> EXERCISE AIM
Tally the lines below that contain the word "dropdown", then give the tally and nothing more.

> PROVIDED DATA
* * * * * * * * *
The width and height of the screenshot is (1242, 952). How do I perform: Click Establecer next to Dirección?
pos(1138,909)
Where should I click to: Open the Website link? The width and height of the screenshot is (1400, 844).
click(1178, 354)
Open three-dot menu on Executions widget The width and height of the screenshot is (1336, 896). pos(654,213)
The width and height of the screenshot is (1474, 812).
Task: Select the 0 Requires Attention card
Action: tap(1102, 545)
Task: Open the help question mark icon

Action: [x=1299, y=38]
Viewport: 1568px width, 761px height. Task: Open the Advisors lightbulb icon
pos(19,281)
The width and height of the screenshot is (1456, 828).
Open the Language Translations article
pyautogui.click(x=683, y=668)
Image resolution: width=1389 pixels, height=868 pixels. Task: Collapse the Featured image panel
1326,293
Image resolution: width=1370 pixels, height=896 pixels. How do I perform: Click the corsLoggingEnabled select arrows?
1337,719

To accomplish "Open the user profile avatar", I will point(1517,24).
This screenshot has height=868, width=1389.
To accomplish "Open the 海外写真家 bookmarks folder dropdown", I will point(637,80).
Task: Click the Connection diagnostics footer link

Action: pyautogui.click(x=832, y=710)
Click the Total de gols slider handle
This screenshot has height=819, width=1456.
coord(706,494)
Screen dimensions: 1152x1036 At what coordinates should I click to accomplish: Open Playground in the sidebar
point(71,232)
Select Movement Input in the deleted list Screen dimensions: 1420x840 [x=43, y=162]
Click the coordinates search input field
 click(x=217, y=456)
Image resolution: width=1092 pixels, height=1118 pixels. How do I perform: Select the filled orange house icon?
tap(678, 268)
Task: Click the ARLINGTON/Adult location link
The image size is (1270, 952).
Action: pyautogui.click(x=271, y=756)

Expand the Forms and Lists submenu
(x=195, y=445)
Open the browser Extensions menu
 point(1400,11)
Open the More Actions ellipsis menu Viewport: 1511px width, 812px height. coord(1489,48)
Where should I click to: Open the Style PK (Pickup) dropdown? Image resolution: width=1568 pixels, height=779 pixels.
* * * * * * * * *
> TASK OUTPUT
2